In this embodiment, the adapter 16 is made of an insulating material. Alternatively, although not shown, a grounding point may be provided in a metal tube portion near the insulating material.

[0025]

As described above, according to the present invention, a high degree of insulation can be obtained between the metal tube and the equipment and devices connected to the metal tube. It does not flow into equipment and devices and destroy equipment and devices. According to this, for example, the base (11,
Since a fixing nut or the like for fixing to the cable connector (15) can be integrally formed with the cable connector (16), it is advantageous in terms of component management. Furthermore, since the optical fiber (10) is covered with a metal tube, it is lightweight and has high strength. Therefore, a highly safe optical fiber cable can be obtained.

[Brief description of the drawings]

FIG. 1 is a sectional view showing an embodiment of the present invention.

[Explanation of symbols]

1: Connector part 2: Connector adapter (metal adapter) 2a: Screw 2b: Stopper 3: PV resin 4: Seamless pipe 5: Relay adapter 6: Flexible pipe (metal pipe coating) 9: Bare fiber 10: Optical fiber core ( (Optical fiber) (3, 6, 10: Optical fiber cable) 11: Body 11a: Annular stopper 11b: Key 11c: Screw 12: Ferrule (metal ferrule) 13: Collar 14: Coil spring (spring member) 15: Connection nut ( 11 and 15: metal base) 15a: stopper 16: adapter (insulated cable connector)

Claims (1)

(57) [Claims] An optical fiber cable having a metal tube coating supports an end of an optical fiber which is located outside the end of the metal tube coating, and inserts this end into an optical fiber of the metal adapter.
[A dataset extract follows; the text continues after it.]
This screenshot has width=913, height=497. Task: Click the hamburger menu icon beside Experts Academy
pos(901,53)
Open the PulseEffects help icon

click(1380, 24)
A metal ferrule that guides the hole into the hole; a spring member that presses the metal ferrule in a direction that penetrates the metal adapter; a metal base that movably supports the metal ferrule in the direction that penetrates the metal ferrule and has one end fixed to the metal adapter; A metal tube-coated optical fiber device connector comprising: an insulator cable connector fixed to the other end of the metal base, and the other end fixed to at least the metal tube coating of the optical fiber cable.